Once you have a parse tree, visiting it in post order (left tree, right tree, operation) produces the RPN.
- Yep. It can refactor very well but that's it. For complex code bases it cannot even build boilerplate that makes sense; at most it saves some typing.
- I did find some benefit in lowering the cost of exploratory work, but that's it—certainly worth 20€/month, but not the price of any of the "ultimate" plans.
For example today I had to write a simple state machine (for a parser that I was rewriting so I had all the testcases already).

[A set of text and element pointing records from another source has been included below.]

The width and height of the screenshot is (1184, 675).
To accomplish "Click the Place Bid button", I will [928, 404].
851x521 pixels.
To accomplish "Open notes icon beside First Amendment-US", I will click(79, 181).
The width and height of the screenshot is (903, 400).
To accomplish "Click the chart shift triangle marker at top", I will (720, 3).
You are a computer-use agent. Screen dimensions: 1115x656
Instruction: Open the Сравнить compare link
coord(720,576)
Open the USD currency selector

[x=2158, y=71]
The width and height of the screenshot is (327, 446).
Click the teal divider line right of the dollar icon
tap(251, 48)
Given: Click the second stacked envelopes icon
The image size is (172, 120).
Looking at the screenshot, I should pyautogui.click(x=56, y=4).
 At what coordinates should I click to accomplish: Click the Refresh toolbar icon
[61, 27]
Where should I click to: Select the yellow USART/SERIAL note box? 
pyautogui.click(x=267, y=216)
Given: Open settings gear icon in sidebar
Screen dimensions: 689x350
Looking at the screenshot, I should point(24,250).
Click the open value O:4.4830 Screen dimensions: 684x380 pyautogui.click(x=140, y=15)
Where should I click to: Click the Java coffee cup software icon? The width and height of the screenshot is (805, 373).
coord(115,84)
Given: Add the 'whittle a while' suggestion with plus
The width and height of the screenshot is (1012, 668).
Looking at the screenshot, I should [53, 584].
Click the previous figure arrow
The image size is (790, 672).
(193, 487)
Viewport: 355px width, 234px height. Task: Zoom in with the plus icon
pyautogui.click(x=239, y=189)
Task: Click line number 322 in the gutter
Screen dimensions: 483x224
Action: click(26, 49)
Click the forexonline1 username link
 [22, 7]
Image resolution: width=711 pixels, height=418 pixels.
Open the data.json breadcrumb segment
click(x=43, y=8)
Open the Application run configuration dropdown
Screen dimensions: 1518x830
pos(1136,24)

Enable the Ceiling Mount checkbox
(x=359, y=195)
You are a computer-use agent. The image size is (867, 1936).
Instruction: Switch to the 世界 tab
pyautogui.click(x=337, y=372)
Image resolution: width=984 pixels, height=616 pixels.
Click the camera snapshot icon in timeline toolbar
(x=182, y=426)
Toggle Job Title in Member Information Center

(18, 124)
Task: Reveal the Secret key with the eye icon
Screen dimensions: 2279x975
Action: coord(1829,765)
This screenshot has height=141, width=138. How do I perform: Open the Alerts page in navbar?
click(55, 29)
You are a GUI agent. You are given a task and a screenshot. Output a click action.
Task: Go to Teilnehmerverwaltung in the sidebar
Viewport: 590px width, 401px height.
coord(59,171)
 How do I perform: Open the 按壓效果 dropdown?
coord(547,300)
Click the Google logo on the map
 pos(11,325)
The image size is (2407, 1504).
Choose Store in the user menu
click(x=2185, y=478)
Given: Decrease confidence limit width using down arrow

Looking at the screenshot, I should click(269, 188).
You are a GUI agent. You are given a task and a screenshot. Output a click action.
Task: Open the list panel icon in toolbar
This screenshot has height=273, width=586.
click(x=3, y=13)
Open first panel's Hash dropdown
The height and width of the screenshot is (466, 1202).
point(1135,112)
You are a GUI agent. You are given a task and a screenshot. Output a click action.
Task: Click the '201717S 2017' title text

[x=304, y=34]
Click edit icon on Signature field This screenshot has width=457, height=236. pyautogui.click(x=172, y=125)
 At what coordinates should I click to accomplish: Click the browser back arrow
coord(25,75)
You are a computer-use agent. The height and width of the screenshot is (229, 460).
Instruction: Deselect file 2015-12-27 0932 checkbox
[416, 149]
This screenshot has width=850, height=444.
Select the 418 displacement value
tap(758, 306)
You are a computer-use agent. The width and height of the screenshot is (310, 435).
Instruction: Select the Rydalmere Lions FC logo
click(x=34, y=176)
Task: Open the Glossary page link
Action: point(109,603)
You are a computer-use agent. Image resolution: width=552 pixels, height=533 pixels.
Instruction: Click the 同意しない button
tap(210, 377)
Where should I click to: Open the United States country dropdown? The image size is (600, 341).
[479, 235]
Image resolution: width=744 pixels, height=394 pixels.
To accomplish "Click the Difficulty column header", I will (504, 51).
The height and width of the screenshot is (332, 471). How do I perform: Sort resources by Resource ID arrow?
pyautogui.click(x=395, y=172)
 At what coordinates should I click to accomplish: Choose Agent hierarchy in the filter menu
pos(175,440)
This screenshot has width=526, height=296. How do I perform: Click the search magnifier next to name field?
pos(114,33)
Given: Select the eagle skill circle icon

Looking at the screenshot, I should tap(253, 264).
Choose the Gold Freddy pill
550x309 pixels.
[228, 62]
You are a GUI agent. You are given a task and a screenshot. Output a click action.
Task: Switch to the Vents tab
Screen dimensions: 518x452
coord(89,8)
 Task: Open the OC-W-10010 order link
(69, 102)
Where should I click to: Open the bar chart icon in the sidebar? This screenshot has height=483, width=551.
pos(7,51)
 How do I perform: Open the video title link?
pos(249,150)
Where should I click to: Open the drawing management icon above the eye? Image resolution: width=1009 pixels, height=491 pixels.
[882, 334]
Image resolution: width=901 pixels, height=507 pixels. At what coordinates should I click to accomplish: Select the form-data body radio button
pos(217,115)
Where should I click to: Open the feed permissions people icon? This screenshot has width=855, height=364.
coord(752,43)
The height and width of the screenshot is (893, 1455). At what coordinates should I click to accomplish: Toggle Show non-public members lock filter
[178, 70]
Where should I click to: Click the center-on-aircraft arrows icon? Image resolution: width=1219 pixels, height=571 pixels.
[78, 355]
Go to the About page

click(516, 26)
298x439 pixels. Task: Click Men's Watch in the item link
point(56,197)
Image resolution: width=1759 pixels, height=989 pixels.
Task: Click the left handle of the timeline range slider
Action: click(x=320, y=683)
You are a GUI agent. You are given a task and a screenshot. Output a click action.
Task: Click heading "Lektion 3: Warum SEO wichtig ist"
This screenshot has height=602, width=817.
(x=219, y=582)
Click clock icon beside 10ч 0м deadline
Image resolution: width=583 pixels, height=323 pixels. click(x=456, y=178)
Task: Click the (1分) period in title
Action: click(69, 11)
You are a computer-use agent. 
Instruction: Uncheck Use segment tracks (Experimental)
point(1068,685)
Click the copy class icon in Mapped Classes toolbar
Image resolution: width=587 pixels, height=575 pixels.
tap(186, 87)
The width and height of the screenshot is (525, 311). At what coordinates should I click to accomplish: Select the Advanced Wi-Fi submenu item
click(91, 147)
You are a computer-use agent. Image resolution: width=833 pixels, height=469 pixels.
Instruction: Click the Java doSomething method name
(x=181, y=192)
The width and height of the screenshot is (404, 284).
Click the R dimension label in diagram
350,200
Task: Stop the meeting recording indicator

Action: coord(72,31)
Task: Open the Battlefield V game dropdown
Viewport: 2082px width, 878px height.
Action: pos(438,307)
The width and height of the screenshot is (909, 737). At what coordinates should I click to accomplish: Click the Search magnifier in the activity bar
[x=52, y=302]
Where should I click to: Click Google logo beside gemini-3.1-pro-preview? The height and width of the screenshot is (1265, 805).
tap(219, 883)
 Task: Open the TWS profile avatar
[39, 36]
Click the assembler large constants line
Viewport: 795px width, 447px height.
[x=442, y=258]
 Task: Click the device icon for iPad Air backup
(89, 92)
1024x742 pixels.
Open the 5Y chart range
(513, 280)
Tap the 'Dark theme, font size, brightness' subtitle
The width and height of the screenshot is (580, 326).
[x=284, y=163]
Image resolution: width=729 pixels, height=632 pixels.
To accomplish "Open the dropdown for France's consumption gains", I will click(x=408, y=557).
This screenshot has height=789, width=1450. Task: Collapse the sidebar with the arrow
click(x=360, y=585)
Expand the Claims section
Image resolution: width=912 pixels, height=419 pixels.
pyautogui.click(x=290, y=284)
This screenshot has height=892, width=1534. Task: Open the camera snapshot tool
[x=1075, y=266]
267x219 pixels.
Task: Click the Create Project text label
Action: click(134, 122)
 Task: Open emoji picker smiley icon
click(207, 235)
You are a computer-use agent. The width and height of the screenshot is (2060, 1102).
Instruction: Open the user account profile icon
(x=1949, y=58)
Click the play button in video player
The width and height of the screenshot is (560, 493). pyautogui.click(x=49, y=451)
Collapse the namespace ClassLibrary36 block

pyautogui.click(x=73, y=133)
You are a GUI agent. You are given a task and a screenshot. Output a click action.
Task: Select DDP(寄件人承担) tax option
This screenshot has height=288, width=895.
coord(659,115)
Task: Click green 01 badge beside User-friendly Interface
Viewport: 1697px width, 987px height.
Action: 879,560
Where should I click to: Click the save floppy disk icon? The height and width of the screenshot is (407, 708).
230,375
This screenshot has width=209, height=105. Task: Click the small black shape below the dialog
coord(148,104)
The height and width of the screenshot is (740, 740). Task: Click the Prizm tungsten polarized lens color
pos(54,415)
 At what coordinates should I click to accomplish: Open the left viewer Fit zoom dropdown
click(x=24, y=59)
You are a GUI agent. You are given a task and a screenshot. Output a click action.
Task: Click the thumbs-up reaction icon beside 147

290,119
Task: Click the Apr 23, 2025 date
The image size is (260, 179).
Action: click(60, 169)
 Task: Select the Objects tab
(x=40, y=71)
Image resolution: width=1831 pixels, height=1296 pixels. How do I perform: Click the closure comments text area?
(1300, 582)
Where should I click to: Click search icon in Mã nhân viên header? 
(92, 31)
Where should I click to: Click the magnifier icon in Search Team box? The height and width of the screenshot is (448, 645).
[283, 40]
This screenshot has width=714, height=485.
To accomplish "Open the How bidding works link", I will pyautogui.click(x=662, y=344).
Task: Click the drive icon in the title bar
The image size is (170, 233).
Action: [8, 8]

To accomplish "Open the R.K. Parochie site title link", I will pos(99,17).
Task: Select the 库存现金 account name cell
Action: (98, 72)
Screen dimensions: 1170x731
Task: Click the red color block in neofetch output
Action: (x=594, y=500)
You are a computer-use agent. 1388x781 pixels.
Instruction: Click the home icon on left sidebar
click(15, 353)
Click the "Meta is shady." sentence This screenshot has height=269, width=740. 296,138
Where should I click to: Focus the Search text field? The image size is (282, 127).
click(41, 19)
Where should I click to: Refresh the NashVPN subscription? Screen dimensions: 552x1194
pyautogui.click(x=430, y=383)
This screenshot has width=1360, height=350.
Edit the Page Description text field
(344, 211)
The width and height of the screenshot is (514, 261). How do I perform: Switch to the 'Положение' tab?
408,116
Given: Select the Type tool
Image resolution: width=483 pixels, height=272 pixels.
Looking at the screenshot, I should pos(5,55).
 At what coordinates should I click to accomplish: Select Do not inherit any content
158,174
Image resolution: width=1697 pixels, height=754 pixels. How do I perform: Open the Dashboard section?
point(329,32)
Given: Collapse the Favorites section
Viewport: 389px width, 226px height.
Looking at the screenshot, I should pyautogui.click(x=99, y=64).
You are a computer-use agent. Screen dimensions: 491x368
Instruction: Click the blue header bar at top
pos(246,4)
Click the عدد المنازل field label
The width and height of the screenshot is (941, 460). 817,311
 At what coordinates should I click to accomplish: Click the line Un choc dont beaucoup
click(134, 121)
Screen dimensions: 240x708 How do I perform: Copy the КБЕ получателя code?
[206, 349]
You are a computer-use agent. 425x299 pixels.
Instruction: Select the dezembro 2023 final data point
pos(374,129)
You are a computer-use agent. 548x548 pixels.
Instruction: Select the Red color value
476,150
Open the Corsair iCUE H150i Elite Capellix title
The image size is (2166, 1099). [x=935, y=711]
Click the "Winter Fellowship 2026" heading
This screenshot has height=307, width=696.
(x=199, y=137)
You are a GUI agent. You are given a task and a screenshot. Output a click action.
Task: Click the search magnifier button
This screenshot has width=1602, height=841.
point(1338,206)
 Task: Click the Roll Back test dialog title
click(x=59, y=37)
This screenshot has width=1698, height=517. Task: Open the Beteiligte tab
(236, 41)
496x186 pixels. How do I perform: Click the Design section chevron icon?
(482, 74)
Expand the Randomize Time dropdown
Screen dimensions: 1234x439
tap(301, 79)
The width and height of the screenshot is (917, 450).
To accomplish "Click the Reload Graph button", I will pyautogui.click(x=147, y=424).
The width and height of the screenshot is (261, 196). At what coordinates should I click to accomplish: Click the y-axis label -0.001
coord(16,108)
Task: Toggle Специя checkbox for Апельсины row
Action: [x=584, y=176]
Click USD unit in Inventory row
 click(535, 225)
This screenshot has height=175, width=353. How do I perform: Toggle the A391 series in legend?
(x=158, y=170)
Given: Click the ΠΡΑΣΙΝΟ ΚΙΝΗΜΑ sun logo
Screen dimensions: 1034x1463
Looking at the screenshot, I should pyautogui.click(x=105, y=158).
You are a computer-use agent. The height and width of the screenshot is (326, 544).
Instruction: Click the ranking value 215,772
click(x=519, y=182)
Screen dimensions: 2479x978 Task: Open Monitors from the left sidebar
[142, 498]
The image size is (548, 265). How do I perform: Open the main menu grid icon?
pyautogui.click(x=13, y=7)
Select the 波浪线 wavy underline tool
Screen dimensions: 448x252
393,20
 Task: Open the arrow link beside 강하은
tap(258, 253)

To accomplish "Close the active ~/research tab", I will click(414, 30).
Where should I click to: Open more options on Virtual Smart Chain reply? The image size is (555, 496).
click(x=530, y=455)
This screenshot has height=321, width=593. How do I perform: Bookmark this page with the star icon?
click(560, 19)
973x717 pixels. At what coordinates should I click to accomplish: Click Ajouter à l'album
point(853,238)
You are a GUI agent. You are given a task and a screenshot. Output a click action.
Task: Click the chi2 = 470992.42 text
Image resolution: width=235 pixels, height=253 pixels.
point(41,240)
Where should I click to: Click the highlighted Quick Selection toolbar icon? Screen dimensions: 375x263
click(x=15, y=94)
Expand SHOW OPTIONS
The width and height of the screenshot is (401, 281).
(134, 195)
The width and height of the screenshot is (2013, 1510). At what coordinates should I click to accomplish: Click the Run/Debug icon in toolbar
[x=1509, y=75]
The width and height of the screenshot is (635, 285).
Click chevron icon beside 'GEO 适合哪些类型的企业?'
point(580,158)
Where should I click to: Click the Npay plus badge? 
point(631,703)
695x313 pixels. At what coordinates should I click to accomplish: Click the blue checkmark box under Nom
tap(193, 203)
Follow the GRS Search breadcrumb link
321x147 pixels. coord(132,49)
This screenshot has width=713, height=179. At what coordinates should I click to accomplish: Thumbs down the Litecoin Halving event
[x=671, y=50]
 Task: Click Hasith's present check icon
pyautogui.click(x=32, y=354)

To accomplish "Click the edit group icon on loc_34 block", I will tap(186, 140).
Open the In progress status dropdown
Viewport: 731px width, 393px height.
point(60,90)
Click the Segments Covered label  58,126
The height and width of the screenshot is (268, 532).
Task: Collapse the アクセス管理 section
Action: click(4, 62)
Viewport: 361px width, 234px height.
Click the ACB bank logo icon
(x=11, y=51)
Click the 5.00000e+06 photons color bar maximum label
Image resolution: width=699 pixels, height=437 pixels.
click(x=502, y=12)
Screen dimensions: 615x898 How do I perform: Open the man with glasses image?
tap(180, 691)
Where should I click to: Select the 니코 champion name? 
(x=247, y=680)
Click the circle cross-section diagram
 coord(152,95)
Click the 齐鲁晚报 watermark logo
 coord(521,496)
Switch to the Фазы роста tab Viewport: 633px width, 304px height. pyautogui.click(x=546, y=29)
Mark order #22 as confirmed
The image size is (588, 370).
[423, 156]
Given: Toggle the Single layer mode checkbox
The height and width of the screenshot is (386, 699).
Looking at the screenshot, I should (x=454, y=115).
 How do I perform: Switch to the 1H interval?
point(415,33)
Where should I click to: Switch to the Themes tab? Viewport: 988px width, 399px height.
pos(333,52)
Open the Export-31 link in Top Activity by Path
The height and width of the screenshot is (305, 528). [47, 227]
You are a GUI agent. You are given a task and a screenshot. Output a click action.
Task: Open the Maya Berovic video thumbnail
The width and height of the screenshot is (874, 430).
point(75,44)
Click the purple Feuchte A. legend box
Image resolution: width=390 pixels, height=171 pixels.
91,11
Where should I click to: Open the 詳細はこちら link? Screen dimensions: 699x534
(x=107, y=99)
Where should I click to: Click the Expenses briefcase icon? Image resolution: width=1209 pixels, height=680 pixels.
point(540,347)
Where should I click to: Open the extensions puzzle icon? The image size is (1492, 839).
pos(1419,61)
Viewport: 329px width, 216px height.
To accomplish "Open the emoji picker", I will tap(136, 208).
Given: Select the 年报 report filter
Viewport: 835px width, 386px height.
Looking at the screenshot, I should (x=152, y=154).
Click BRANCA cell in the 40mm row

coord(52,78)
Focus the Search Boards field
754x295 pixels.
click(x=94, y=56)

I asked Claude Code to write the state machine for me and stopped it before it tried compiling and testing.
Some of the code (of course including all the boilerplate) worked, some made no sense. It saved a few minutes and overall the code it produced was a decent first approximation, but waiting for it to "reason" through the fixes would have made no sense, at least to me. The time savings mostly came from avoiding the initial "type the boilerplate and make it compile" part.
When completing the refactoring there were a few other steps like where using AI was useful. But overall the LLM did maybe 10% of the work and saved optimistically 20-30 minutes over a morning.
Assuming I have similar savings once a week, which is again very optimistic... That's a 2% reduction or less.